Tracking the ROI on SIEM

A limited deployment of a security information and event management tool is paying off. Now to convince the suits.

Our security information and event management (SIEM) tool tool has been on the job for nearly four months, and the bill has come due.

Not the literal bill; we already paid more than $200,000 for our limited deployment. But now the CIO and chief financial officer want to know what we're getting for our money. It's a great question, and I just need to formulate the right answer.

Not that there's any question in my mind that we're getting our money's worth. But I'm going to need some hard facts to back that up.

Right now, I have an analyst spending about 20% of his time maintaining, tuning and analyzing our SIEM system and its data output, as well as responding to any security events it turns up. I wish he could devote more time to it, but I have an aggressive security program and limited human resources.

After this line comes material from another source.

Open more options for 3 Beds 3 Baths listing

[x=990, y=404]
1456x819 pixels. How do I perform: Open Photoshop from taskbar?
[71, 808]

Nonetheless, our new infrastructure is making a difference. We can now see activity and formulate events based upon data previously unavailable to us. For example, we can positively identify PCs and servers that are infected with malware that opens back channels to command-and-control servers in places like Russia and China, and we can identify unauthorized attempts to access our critical financial and HR applications.

I'm putting together a PowerPoint presentation on vulnerability management for the CIO and CFO, with a special focus on the SIEM deployment. I want to be able to show them that the SIEM system doesn't just make us aware of security events, but that it also plays a crucial role in our "defense in depth" strategy.

That strategy arises from my sense, as a security professional, that there is no silver bullet. You need multiple technologies. So, besides collecting event data from our SIEM, we get information on security incidents from our firewalls, vulnerability scanners and antivirus software, as well as from third parties, including law enforcement. This is necessary, because no matter how much data we feed into the SIEM, there will always be things that slip through the cracks. And some of the other reports are simply more straightforward. For example, both the SIEM and the firewalls allow me to generate reports on violations of acceptable use, such as the use of unauthorized remote access software like pcAnywhere, but the firewalls' reports are more visually pleasing. With the SIEM, I would have to do a lot more fiddling to get the data into the right format.

My presentation will include some explanation of what SIEM is, to ensure that we're all on the same page. I'll then discuss the architecture and scope, the types of data being fed into the platform, and the types of events we're able to generate. I'll also explain who responds to what events.

Cut to the Chase

But the real meat will be describing, in monetary terms, how we are getting a return on our investment. This will be more difficult, since the ROI can only be measured over time. But I will show, for example, that if we didn't have the SIEM, certain events would have gone undetected, resulting in the loss of intellectual property. I won't need to explain to them the cost if our competitors were to get their hands on our source code, business plans or customer lists.

I can also show that proactively detecting malicious threats before they spread saves on help desk costs and reduces lost productivity (when we have to reimage an employee's PC, for instance). For raw numbers, I can highlight the events the SIEM discovered compared to all our other detection methods combined. This number alone justifies the SIEM investment and could get me the green light for the greenbacks to expand the deployment beyond monitoring just 40% of our overall traffic.